A proposta do enviado especial dos Estados Unidos, Paolo Zampolli, para substituir o Irã pela Itália na Copa do Mundo de 2026 representa um precedente perigoso na história do futebol mundial. Zampolli argumenta que os quatro títulos mundiais da seleção italiana justificariam a inclusão da equipe, mesmo sem classificação esportiva, numa clara tentativa de sobrepor critérios políticos aos esportivos estabelecidos pela FIFA desde 1930.

História registra interferências políticas desastrosas

A análise dos últimos 94 anos de Copas do Mundo revela que interferências políticas sempre causaram danos irreparáveis ao torneio. Em 1938, a Áustria foi forçadamente incorporada à Alemanha nazista após o Anschluss, perdendo sua vaga na França. O episódio mais marcante ocorreu em 1974, quando Chile e União Soviética se recusaram a jogar por questões políticas, resultando em walkover automático para os chilenos nas Eliminatórias.

Conforme apuração do SportNavo, casos similares demonstram como decisões não-esportivas comprometem a credibilidade do Mundial. Em 1950, Turquia, Escócia e França desistiram por razões diversas, forçando a FIFA a reorganizar grupos inteiros. A situação mais grave aconteceu em 1966, quando 16 seleções africanas boicotaram o torneio na Inglaterra devido à política discriminatória da entidade.

"Confirmo que sugeri a Trump e Infantino que a Itália substitua o Irã na Copa do Mundo. Com quatro títulos, eles têm o pedigree para justificar a inclusão", declarou Zampolli ao Financial Times.

Itália acumula fracassos recentes nas Eliminatórias

A realidade esportiva italiana contradiz completamente a proposta de Zampolli. A Azzurra ficou fora de duas das últimas três Copas do Mundo, falhando nas Eliminatórias de 2018 (Rússia) e 2022 (Catar). Para 2026, terminou apenas em segundo lugar no Grupo C, com 14 pontos em 8 jogos, atrás da França (18 pontos), sendo eliminada na repescagem.

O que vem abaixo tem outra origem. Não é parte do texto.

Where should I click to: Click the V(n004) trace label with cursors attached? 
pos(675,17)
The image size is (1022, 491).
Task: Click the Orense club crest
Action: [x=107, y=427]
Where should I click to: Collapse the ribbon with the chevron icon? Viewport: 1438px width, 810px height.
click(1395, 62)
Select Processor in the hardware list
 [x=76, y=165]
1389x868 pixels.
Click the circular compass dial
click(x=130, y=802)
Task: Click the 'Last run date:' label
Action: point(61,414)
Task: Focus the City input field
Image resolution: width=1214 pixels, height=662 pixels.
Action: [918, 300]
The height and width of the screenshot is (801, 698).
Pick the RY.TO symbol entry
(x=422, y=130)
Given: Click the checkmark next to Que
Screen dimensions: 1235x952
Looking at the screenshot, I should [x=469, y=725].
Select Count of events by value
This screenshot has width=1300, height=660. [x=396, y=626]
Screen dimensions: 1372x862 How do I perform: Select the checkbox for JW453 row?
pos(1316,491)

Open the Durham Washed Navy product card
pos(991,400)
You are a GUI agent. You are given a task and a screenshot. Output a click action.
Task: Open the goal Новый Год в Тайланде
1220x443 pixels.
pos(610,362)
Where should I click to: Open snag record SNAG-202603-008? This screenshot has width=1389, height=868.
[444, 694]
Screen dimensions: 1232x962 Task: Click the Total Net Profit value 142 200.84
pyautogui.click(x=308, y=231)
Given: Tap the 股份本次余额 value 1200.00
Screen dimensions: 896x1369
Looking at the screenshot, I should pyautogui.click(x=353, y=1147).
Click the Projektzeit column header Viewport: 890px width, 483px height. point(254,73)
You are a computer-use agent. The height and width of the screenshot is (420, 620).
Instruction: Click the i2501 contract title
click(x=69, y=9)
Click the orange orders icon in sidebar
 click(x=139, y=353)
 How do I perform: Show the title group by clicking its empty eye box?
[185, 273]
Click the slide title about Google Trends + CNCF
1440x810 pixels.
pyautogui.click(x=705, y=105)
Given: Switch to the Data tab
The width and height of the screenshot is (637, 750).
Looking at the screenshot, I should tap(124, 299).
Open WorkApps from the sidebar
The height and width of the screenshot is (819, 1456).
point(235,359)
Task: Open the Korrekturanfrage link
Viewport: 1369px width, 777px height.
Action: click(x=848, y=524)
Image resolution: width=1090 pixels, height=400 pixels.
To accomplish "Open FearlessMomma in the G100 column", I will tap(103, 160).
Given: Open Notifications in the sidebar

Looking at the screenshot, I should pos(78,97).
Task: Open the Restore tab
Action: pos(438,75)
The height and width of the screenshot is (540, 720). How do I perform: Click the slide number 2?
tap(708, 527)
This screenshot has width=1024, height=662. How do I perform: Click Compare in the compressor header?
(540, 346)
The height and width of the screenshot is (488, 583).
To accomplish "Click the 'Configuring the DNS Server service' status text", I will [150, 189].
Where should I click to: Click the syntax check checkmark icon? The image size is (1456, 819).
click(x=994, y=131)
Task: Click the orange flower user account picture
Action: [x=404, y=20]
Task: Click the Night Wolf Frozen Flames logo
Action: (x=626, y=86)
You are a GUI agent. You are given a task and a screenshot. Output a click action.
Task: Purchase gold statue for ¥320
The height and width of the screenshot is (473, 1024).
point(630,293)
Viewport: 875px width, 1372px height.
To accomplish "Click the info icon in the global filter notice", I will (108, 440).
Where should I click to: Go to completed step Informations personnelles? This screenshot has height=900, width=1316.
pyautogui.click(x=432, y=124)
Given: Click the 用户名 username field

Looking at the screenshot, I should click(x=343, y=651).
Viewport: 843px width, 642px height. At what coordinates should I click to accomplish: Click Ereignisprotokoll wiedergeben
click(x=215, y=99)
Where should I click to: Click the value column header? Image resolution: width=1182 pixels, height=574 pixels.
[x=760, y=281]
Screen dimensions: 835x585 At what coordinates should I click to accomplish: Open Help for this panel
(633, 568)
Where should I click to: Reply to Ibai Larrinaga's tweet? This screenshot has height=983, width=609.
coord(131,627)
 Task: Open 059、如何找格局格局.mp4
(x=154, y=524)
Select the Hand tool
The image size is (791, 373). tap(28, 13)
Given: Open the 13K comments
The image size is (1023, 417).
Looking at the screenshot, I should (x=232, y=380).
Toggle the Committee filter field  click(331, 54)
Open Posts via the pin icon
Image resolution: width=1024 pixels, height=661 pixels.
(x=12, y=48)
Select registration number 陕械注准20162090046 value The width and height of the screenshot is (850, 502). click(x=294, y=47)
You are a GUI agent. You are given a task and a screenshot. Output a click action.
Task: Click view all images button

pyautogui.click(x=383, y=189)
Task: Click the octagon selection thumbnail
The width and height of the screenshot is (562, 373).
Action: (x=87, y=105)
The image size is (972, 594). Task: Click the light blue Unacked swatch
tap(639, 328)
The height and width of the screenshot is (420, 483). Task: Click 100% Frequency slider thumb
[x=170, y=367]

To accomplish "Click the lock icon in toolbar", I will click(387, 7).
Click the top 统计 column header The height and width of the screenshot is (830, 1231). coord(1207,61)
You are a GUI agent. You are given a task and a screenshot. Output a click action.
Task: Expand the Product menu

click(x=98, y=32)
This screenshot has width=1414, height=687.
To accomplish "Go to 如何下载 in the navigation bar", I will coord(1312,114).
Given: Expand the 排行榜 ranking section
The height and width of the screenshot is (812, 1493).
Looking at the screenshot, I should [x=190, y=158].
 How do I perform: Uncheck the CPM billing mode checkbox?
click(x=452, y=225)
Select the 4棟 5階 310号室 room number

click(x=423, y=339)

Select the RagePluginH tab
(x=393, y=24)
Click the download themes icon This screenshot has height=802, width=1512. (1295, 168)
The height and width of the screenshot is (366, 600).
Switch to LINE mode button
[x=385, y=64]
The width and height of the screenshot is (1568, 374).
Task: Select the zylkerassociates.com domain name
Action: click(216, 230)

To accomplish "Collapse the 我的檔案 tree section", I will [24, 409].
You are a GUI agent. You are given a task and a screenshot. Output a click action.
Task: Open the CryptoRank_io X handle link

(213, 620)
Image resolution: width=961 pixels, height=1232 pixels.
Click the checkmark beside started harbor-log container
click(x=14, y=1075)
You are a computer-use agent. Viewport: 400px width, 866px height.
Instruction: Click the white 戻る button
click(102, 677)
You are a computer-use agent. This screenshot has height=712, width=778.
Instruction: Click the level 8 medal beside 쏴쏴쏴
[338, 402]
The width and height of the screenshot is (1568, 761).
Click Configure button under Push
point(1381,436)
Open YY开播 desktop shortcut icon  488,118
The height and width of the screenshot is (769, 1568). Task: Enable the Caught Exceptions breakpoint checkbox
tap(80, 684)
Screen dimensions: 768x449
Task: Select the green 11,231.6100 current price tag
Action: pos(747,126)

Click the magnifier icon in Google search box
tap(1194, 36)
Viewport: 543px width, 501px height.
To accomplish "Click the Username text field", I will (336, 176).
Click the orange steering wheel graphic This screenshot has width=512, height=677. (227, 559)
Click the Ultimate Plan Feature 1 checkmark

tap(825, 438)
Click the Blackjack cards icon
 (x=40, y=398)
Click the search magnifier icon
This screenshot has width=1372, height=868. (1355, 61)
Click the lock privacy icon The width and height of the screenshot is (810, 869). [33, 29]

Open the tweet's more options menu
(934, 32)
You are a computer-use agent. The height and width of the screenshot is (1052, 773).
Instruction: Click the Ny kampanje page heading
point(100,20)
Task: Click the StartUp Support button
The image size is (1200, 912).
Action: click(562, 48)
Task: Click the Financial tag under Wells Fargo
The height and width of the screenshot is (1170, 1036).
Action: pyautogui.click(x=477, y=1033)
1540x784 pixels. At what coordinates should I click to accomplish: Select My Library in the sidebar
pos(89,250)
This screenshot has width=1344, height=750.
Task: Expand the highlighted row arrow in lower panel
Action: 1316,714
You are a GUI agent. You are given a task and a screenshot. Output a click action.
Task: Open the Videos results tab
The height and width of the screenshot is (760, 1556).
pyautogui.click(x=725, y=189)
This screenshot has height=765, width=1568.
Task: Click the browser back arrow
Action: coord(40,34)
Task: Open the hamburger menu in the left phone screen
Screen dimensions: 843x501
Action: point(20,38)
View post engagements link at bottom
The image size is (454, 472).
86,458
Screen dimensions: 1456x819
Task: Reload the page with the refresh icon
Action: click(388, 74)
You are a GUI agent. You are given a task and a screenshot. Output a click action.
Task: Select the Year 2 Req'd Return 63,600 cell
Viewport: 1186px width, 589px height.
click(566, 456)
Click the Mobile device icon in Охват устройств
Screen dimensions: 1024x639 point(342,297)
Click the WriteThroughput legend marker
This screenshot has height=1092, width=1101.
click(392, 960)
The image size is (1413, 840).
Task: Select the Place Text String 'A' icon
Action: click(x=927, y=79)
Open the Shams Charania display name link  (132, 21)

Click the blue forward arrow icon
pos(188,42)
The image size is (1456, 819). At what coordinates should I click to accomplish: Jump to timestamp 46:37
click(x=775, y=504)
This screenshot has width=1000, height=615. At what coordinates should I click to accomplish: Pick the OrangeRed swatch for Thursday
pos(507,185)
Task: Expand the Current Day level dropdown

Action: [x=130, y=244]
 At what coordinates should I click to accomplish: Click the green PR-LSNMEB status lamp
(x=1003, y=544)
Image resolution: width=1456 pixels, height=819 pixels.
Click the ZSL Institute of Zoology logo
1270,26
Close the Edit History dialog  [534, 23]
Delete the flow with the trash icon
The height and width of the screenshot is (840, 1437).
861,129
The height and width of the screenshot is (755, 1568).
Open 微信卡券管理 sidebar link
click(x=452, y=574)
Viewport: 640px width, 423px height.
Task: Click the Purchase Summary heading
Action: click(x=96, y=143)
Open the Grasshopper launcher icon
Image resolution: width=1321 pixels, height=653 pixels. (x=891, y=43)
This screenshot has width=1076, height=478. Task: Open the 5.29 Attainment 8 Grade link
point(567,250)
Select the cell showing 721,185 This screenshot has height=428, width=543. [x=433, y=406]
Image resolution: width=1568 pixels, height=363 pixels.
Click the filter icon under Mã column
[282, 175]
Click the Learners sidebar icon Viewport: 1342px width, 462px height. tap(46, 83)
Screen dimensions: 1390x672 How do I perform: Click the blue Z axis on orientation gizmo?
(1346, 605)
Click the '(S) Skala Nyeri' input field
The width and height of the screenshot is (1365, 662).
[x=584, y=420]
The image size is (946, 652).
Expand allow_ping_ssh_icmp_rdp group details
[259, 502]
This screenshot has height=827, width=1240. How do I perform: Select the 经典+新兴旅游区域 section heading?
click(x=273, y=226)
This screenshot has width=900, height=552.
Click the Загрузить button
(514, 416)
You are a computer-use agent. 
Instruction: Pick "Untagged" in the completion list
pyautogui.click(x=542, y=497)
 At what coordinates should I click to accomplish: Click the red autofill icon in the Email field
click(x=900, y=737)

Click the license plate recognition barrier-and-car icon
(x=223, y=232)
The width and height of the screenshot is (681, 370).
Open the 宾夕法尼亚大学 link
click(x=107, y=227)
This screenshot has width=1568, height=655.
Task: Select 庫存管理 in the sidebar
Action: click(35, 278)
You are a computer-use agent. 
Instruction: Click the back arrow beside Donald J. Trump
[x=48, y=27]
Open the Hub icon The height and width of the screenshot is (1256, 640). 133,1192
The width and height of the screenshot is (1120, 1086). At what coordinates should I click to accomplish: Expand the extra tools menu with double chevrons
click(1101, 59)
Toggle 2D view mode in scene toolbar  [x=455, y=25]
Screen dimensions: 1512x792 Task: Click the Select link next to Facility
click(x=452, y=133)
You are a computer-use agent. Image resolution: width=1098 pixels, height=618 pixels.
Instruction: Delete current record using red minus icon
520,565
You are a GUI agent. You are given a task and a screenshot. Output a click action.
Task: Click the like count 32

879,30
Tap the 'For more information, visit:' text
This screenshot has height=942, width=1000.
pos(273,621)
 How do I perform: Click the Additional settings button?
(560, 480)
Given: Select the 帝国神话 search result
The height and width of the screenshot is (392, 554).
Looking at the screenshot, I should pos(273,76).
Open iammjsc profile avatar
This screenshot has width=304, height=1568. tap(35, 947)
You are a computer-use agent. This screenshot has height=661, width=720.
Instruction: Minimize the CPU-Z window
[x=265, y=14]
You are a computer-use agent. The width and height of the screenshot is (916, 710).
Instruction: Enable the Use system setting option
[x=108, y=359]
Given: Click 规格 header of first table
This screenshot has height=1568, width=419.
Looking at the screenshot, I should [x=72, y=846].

Os números revelam declínio técnico preocupante: desde a conquista da Eurocopa 2021, a seleção italiana venceu apenas 52% de seus jogos oficiais, aproveitamento inferior ao registrado entre 2006-2012 (68%). Roberto Mancini renunciou em agosto de 2023, seguido pela saída do presidente da Federação, Gabriele Gravina, evidenciando crise institucional profunda.

Historicamente, nenhuma seleção tetracampeã mundial jamais recebeu vaga por critérios não-esportivos. Brasil (1994), Alemanha (2018) e Argentina (1970, 1982) sempre dependeram exclusivamente da classificação nas Eliminatórias, mesmo após conquistas recentes de títulos mundiais.

Irã conquistou vaga com mérito nas Eliminatórias asiáticas

O Irã garantiu classificação legítima ao terminar em primeiro lugar no Grupo A das Eliminatórias asiáticas, com 18 pontos em 10 jogos. A seleção comandada por Amir Ghalenoei derrotou Uzbequistão (1-0), Coreia do Norte (3-2) e Quirguistão (3-0) na fase decisiva, demonstrando superioridade técnica inquestionável sobre seus adversários regionais.

A participação iraniana em Copas do Mundo remonta a 1978, totalizando seis classificações em 12 edições desde então. Nas últimas duas participações (2014, 2018), avançaram da primeira fase apenas uma vez, mas cumpriram rigorosamente todos os critérios esportivos estabelecidos pela FIFA.

"A seleção iraniana virá, com certeza. Eles se classificaram e devem jogar", afirmou Gianni Infantino em conferência realizada em Washington.

FIFA mantém posição institucional firme

A resposta de Gianni Infantino demonstra que a FIFA compreende os riscos de aceitar critérios políticos para definir participantes do Mundial. O presidente suíço-italiano reuniu-se pessoalmente com a delegação iraniana na Turquia em março de 2024, reafirmando apoio às seleções classificadas legitimamente.

Precedentes históricos comprovam que flexibilizar regras de classificação destrói a credibilidade da competição. A Copa do Mundo de 1934, na Itália fascista de Mussolini, permanece como exemplo de como pressões políticas podem manchar definitivamente um torneio, gerando questionamentos que perduram por décadas.

A análise técnica do SportNavo indica que aceitar a proposta americana criaria precedente catastrófico, permitindo que futuras interferências políticas determinem participantes baseados em critérios subjetivos como "tradição" ou "títulos históricos". O Irã disputará sua sétima Copa do Mundo em junho de 2026, nos Estados Unidos, México e Canadá, mantendo intacta a credibilidade das Eliminatórias asiáticas.